During a break in an executive development workshop I was leading this week, the meeting host provided us with the opportunity to sample some of the ice cream that the company produces. The most exotic flavor – which he also said was by far their most popular – was “Sweet Purple Yam” (also known as “Ube”).
My first thought was, “VEGETABLE ice cream?!? That is just WRONG.” But, given that I was teaching a session on Growth Mindset, it seemed bad form not to step out of my comfort zone and try this crazy-sounding, dark lavender ice cream. As I tasted the first spoonful, expecting a flavor something along the lines of V-8 Juice, I was pleasantly surprised to discover that it did NOT taste like a vegetable.
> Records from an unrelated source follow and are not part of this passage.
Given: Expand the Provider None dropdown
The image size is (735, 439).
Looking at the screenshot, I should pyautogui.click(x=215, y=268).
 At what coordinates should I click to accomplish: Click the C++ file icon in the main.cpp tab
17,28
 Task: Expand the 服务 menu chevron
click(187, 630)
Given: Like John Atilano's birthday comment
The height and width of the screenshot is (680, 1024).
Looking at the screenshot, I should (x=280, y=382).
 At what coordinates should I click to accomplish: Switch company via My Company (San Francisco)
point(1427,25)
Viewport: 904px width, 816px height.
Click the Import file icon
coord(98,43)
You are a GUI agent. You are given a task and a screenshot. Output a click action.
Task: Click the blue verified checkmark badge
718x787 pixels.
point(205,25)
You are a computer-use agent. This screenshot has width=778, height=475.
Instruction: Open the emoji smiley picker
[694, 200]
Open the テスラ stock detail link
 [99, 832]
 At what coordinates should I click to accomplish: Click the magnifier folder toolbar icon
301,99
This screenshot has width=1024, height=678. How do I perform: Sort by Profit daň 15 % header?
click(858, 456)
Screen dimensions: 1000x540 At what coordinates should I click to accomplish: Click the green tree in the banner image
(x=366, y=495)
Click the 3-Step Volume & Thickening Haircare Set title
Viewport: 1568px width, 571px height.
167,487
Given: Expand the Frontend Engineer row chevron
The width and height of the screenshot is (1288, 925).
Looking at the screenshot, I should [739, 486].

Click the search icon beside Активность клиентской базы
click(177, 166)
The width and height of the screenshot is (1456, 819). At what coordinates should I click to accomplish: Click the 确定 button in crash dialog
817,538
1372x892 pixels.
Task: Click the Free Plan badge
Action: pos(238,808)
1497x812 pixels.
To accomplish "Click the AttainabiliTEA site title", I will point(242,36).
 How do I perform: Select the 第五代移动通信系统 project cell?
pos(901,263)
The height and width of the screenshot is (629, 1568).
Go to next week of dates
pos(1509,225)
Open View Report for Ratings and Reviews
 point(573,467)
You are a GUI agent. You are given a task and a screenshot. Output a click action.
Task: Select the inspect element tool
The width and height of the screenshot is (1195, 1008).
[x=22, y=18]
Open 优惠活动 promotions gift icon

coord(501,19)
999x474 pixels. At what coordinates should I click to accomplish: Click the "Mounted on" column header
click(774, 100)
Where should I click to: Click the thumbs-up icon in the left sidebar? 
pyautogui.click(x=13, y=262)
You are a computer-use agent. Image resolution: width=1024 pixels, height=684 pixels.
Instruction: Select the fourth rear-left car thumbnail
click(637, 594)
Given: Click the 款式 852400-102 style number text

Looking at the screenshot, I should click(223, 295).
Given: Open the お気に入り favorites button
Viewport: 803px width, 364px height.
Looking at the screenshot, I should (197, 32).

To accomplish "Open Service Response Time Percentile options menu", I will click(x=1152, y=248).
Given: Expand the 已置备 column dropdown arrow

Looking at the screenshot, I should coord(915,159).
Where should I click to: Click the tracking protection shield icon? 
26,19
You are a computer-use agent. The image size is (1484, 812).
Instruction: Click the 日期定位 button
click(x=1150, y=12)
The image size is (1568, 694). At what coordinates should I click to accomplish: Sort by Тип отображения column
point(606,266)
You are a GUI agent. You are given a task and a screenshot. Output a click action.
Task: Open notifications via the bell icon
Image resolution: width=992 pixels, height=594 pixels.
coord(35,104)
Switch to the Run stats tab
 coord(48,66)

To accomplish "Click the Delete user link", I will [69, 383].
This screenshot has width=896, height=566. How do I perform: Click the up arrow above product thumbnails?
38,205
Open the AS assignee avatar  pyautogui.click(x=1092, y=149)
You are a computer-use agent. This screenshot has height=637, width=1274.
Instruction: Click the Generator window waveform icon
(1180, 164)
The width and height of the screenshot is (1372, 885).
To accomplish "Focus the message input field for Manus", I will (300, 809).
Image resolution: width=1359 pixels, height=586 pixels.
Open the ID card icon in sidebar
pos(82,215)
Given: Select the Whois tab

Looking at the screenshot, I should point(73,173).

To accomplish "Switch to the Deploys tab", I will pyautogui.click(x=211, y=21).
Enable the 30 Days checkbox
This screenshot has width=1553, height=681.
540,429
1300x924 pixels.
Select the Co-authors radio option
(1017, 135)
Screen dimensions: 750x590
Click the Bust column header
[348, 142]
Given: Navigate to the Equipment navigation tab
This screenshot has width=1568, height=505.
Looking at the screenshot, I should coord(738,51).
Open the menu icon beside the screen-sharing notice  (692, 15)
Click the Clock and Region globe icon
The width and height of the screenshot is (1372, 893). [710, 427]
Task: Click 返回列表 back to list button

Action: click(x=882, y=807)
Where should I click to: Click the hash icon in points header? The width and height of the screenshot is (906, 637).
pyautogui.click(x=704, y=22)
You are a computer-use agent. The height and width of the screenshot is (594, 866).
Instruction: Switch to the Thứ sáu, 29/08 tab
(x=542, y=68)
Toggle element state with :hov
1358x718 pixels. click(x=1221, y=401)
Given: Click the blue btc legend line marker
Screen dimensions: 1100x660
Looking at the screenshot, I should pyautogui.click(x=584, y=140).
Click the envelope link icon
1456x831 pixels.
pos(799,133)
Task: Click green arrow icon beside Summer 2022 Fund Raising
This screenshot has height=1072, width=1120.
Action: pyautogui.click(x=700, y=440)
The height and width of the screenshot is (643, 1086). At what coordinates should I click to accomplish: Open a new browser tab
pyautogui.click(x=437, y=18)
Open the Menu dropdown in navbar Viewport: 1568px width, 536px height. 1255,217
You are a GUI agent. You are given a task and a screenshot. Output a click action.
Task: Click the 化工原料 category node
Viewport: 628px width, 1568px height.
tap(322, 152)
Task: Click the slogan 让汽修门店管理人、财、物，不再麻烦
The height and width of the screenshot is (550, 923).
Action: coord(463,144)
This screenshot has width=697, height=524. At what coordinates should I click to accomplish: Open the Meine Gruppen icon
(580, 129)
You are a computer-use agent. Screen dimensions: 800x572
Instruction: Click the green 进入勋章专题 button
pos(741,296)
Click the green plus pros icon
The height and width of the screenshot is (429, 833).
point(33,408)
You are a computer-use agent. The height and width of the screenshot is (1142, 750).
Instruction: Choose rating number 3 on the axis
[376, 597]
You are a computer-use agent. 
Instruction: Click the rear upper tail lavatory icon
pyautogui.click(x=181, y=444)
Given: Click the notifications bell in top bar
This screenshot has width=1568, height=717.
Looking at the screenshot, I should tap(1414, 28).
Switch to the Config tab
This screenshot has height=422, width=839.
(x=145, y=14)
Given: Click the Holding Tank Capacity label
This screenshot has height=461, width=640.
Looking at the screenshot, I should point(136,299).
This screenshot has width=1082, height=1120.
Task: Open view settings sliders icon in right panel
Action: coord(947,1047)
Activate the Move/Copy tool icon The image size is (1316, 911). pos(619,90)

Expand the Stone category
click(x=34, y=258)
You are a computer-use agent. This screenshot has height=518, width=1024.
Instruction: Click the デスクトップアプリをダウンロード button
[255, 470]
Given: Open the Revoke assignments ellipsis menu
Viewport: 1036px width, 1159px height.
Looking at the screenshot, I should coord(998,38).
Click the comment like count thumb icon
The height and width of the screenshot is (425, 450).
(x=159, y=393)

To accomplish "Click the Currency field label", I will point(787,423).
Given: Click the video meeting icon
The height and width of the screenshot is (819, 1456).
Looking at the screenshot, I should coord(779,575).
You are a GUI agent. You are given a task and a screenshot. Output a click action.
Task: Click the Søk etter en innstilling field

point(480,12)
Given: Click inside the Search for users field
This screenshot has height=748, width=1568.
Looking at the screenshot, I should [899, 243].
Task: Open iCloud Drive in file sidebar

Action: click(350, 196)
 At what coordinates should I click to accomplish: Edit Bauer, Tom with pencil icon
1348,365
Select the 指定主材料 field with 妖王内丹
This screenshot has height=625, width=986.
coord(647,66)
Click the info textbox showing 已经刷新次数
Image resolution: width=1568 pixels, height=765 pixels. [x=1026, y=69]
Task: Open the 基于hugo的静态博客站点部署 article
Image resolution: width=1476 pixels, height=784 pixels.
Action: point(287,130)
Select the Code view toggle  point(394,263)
It actually didn’t taste anything I recognized at all. And yet, I immediately had the sense that it reminded me of…something. But I couldn’t put my finger on what it was. As I tasted a second spoonful, intensely focused on the flavor to see if I could discern what was familiar, I realized that it reminded me of the butter cookies that my grandmother used to make at Christmas, nearly 40 years ago. However, much to my surprise, the woman standing next to me remarked a few moments later that it tasted like coconut. Five minutes later, someone else also commented on the ice cream’s taste, saying that the flavor was like chestnut. Or maybe pistachio.
How can a single ice cream flavor taste like butter cookies, coconut, and chestnut/pistachio?
This can happen because our brains are specifically designed to make sense of a world…that often makes no sense whatsoever. To try to convert the unknown into the known. To take new stimuli and find a way to fit them into the version of the world that we’ve constructed.
In addition to being highly amusing, the experience was also a powerful reminder of the fact that different people can be presented with precisely the same experiences – and still draw vastly different conclusions from them. Was one of our flavor interpretations more “right” than the others? Or were they all equally valid? And what happens when we apply this same line of questioning to more substantial issues? Is it possible for different people to hear/see/experience an identical set of inputs/stimuli…and nevertheless interpret them in different – and equally valid – ways?
Is there always a single “truth”? If not, does that necessarily change our definition - or at least our understanding of - the word "truth"?
I’m pretty sure I don’t have the answers, but I think it’s worth considering the questions. And, for the record, if you ever get a chance to try Sweet Purple Yam ice cream, give it a shot. And let me know what you think it tastes like.